What the exercise asks: The copy should hold only the line containing "Task: Open the Cassino menu item" and the lines after it through the end of the material, each exact, with no pictures.

Extracted material:
────

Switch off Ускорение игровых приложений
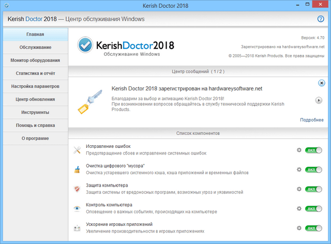 [x=313, y=228]
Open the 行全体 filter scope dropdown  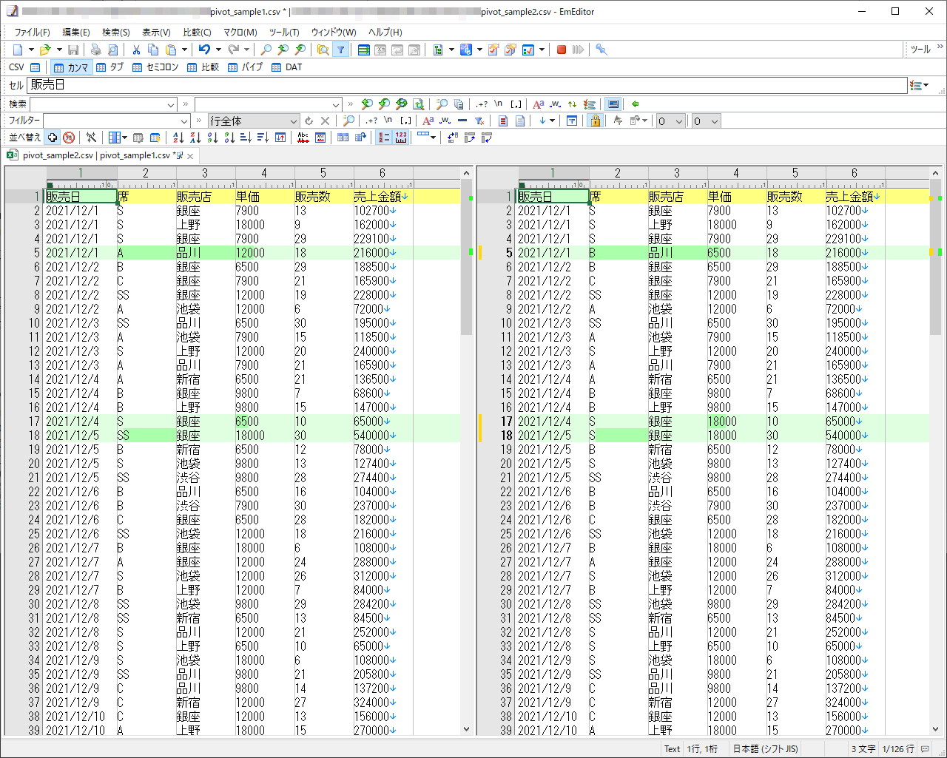click(x=294, y=121)
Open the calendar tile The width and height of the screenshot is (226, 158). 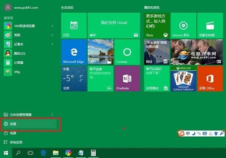pyautogui.click(x=74, y=25)
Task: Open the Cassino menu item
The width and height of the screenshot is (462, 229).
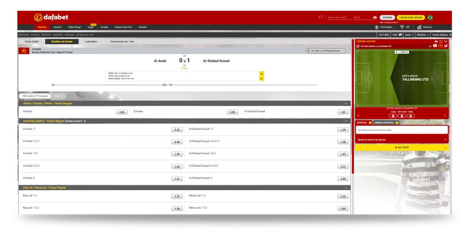Action: (57, 27)
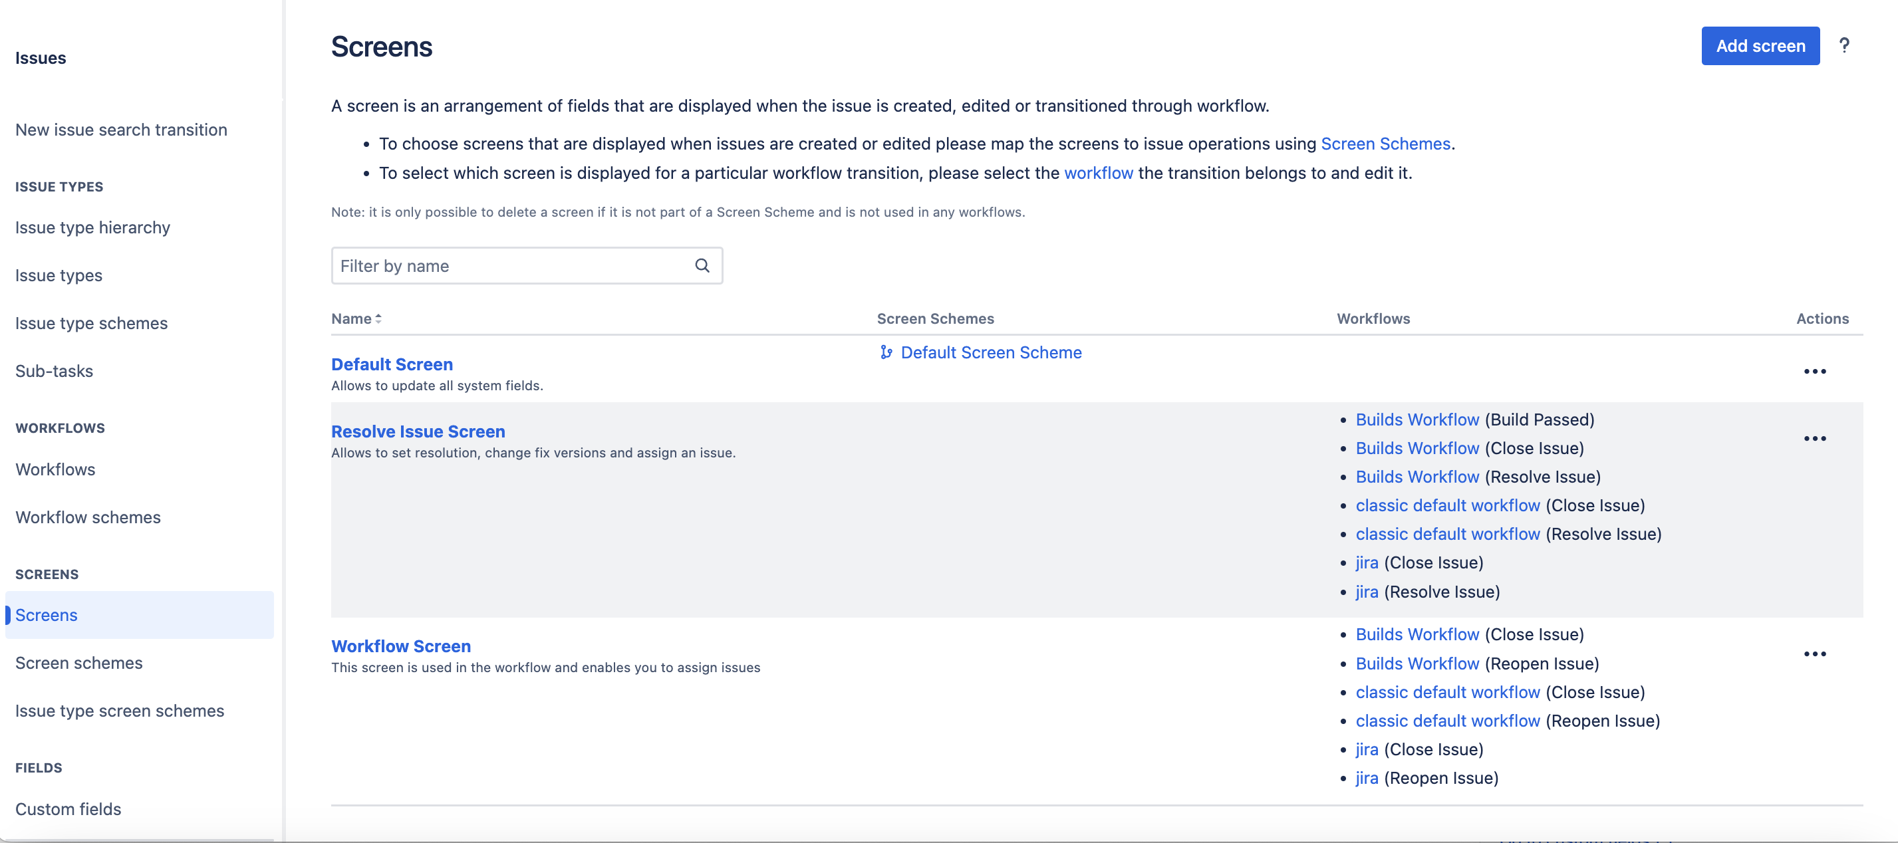
Task: Follow the Screen Schemes link in description
Action: pos(1385,143)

────

Solution to the problem:
Task: Open the Cassino menu item
The width and height of the screenshot is (462, 229).
Action: (57, 27)
Task: Follow the Screen Schemes link in description
Action: pos(1385,143)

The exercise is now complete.